Written task 1
Pull out every line of the rows below that contains the string "Viewport". Case counts, so uppercase and lowercase letters must match.

Excerpted text
Infrastructure Guide - jra3/mulm GitHub Wiki
Infrastructure Guide
Complete reference for AWS infrastructure, critical resources, and deployment procedures.
Quick Reference
- AWS Profile:
basny - Region: us-east-1
- Stack Name: BasnyInfrastructureStack
- Instance Type: t3.micro
- Public IP: 98.91.62.199 (Elastic IP)
⚠️ CRITICAL RESOURCES - DO NOT DELETE ⚠️
The following production resources contain live data and MUST NEVER be deleted.
Production EBS Volume
Volume ID: vol-0aba5b85a1582b2c0
- Size: 8 GB (gp3)
- Mount Point:
/mnt/basny-data(on EC2 instance) - Device:
/dev/xvdf - Contains:
- Production SQLite database (
/mnt/basny-data/app/database/database.db) - Production config with secrets (
/mnt/basny-data/app/config/config.production.json) - Let's Encrypt SSL certificates (
/mnt/basny-data/nginx/certs/) - Nginx logs (
/mnt/basny-data/nginx/logs/)
- Production SQLite database (
Protection Measures:
- CDK deletion policy set to RETAIN
- Protected tag:
DoNotDelete=true - UserData script checks for existing data before formatting
- Stack termination protection enabled
Production Elastic IP
Allocation ID: eipalloc-01f29c26363e0465a
- IP Address:
98.91.62.199 - DNS:
bap.basny.orgpoints to this IP - Purpose: Stable public IP address for production application
Protection Measures:
- CDK uses existing EIP (does not create new one)
- CDK deletion policy set to RETAIN
- Protected tag:
DoNotDelete=true - Stack termination protection enabled
Resource Protection Strategy
Five Layers of Protection
- Visual Identification: Resources tagged with
DoNotDelete=trueand descriptive names - CDK Deletion Policies: RETAIN policies prevent CloudFormation from deleting resources
- Stack Termination Protection: Prevents
cdk destroyfrom running without explicit disable - UserData Safety Checks: Prevents accidental formatting of volumes with existing data
- Documentation: This guide and warnings in project files
⚠️ Data Loss History
On October 6, 2025, the production EBS volume was accidentally formatted due to a race condition in the UserData script. This resulted in:
- Complete loss of production database
- Loss of SSL certificates
- Loss of production config
Lesson Learned: Always test infrastructure changes with detached volumes first.

Written task 2
According to the infrastructure guide, what caused the production EBS volume to be accidentally formatted on October 6, 2025?

Data for this exercise
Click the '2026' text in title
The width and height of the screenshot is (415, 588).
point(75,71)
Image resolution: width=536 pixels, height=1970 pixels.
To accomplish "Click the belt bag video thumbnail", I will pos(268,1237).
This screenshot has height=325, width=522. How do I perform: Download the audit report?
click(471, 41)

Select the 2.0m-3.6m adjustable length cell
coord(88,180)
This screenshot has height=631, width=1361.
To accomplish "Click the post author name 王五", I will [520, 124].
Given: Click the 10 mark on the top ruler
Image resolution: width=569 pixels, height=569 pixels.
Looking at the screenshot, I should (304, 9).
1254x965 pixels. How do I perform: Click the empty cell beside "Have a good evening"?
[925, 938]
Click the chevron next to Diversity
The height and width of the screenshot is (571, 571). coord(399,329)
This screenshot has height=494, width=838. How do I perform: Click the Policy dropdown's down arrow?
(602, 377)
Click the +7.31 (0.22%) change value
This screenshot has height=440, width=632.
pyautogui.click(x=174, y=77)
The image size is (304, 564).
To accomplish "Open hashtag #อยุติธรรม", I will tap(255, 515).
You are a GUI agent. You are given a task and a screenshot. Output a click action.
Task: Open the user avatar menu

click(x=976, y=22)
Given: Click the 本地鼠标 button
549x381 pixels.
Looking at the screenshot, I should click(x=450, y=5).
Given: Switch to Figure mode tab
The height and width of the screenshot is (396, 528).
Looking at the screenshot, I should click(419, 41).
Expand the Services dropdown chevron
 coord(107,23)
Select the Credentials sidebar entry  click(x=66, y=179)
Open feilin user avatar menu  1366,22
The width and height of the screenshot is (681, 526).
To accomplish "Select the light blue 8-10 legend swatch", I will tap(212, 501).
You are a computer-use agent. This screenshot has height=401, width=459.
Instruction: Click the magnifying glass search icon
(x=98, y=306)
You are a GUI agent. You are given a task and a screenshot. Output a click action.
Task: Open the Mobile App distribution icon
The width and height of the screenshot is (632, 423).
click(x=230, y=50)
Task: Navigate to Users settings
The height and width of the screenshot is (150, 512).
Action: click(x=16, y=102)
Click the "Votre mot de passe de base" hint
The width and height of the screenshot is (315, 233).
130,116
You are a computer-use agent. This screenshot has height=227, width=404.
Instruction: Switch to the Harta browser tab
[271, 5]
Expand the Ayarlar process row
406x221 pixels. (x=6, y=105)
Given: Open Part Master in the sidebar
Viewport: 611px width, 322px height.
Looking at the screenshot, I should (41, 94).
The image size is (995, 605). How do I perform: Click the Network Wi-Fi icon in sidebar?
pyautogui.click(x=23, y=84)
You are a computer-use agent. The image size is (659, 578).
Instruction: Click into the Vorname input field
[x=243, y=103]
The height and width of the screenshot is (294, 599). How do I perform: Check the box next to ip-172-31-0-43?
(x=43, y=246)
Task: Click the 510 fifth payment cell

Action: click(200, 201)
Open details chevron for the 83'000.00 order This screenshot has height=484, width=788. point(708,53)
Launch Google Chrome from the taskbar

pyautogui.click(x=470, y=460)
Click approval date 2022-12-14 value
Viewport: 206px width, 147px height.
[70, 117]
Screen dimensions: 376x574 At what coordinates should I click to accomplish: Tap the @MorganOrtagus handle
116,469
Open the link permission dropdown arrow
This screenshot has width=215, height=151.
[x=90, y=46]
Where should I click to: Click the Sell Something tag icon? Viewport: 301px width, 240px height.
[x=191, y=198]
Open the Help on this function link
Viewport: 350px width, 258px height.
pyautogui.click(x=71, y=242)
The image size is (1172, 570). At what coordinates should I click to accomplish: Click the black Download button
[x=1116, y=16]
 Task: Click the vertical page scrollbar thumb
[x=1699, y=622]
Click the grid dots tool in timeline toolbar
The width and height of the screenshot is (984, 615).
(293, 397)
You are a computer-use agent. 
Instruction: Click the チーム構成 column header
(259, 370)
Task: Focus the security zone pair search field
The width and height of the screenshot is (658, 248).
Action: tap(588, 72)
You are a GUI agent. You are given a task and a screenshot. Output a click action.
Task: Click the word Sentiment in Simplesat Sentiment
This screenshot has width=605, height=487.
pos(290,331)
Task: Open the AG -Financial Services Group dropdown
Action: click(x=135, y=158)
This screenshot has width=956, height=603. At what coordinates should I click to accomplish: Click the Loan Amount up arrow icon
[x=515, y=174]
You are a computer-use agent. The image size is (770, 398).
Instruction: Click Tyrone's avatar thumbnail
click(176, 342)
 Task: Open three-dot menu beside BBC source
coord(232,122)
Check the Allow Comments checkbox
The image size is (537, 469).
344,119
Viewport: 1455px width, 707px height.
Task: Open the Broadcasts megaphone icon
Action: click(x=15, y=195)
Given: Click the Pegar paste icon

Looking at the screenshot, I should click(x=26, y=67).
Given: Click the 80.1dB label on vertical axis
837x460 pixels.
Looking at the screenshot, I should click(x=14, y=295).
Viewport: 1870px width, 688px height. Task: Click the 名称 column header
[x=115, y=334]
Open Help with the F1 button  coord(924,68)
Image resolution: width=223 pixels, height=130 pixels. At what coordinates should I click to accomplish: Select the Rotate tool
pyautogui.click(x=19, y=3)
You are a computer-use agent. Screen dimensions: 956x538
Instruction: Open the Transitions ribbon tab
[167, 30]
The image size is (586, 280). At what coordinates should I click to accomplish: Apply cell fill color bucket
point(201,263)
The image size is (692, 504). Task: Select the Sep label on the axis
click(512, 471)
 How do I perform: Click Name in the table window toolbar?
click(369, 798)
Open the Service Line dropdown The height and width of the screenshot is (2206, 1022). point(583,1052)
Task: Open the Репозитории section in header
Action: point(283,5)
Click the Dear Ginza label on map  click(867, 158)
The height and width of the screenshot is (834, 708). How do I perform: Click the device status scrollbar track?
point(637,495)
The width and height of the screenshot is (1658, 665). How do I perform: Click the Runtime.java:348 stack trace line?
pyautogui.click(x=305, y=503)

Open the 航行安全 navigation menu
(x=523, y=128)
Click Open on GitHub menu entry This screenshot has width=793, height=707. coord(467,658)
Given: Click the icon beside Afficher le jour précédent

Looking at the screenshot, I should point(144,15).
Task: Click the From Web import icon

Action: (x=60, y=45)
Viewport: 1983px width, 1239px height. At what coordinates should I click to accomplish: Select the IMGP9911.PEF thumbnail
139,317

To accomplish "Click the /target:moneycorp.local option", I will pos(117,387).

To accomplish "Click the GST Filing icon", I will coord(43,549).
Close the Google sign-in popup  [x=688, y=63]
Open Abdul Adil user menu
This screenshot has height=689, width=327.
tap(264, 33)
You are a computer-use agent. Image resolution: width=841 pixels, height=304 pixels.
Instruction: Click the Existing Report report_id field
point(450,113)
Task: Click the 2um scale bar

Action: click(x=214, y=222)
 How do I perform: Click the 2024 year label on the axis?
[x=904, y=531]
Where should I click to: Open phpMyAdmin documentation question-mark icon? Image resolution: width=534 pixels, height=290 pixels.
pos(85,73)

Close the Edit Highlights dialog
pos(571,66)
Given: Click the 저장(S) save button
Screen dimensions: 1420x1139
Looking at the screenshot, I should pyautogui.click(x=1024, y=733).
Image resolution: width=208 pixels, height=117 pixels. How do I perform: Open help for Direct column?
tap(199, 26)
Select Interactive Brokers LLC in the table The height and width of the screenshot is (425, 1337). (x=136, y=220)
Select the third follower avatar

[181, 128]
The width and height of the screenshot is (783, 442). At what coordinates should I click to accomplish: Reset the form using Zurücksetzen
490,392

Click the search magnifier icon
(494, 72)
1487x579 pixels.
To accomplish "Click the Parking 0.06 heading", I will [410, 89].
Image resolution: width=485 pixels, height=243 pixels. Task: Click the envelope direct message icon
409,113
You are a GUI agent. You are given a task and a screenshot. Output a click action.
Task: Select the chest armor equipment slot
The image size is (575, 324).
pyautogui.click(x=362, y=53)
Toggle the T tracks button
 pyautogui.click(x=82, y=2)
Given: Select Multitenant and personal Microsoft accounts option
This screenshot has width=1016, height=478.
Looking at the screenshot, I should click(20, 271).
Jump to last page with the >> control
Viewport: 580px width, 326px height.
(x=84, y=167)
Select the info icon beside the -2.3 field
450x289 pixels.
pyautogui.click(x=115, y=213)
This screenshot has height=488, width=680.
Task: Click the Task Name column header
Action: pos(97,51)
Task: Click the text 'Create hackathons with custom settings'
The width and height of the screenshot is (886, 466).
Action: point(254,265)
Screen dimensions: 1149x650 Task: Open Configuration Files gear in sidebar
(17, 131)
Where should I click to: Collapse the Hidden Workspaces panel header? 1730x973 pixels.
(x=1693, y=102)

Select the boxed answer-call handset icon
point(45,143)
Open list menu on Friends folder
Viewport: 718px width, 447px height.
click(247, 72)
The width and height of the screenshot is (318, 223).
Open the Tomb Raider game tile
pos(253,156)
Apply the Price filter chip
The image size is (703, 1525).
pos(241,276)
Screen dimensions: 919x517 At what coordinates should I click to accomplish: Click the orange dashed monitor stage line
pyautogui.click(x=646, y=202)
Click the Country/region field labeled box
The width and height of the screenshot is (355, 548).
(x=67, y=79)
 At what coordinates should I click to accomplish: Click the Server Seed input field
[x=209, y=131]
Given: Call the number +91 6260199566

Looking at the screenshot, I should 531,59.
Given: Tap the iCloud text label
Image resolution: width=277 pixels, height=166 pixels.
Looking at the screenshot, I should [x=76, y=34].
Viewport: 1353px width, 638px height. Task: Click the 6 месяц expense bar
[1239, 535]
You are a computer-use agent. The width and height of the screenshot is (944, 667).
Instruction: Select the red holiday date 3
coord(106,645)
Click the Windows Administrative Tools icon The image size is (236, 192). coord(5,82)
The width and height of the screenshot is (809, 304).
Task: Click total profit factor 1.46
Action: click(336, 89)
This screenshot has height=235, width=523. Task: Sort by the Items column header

Written answer 1
Viewport: 611px width, 322px height.
Viewport: 206px width, 147px height.
Where should I click to: Click the Sell Something tag icon? Viewport: 301px width, 240px height.
Viewport: 350px width, 258px height.
Viewport: 1455px width, 707px height.
Viewport: 1870px width, 688px height. Task: Click the 名称 column header
Viewport: 1983px width, 1239px height. At what coordinates should I click to accomplish: Select the IMGP9911.PEF thumbnail
Viewport: 580px width, 326px height.
Viewport: 718px width, 447px height.
Viewport: 1353px width, 638px height. Task: Click the 6 месяц expense bar

Written answer 2
A race condition in the UserData script.